Exercise details
Please copy each line in the records below that contains the string "agent".

Input for this task
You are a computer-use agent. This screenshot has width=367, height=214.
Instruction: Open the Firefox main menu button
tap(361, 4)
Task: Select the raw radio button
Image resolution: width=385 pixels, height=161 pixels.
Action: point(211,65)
---
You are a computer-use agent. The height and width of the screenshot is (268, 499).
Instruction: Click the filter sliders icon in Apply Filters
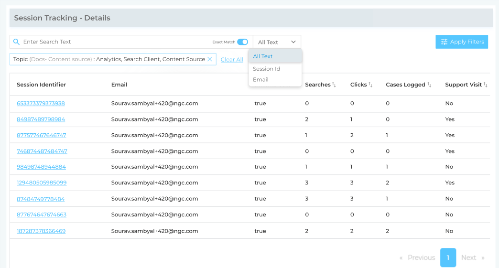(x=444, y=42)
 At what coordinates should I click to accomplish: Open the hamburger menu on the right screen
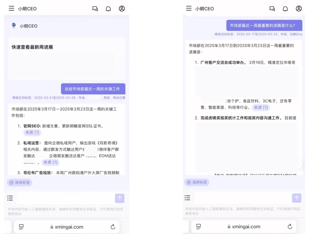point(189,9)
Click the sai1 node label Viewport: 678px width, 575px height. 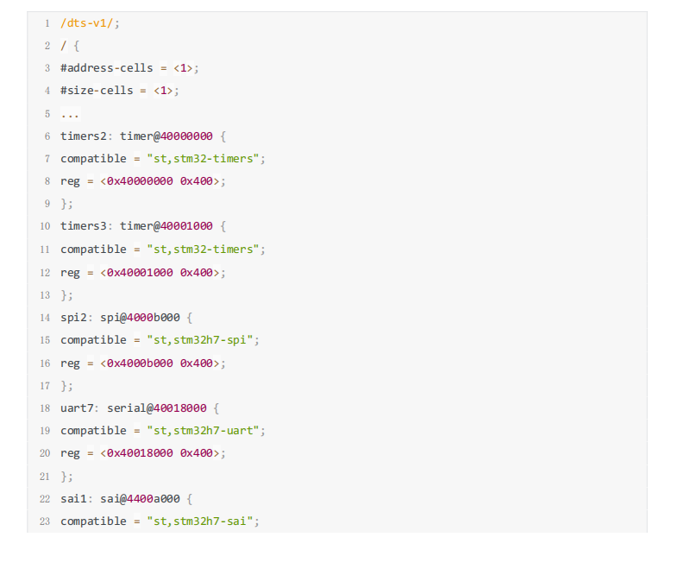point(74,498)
==
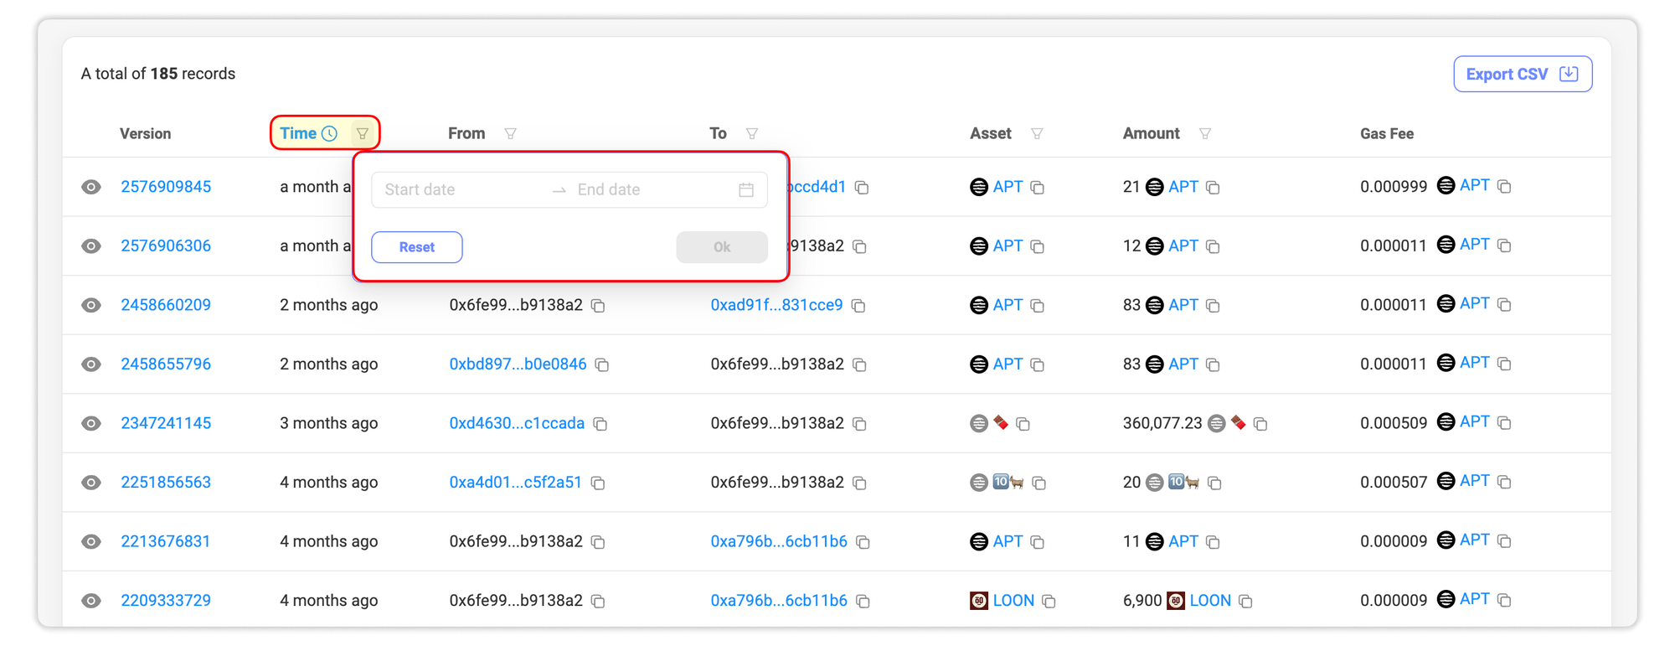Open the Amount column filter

Task output
You are a computer-use agent. This screenshot has width=367, height=214.
You are a computer-use agent. The height and width of the screenshot is (268, 499).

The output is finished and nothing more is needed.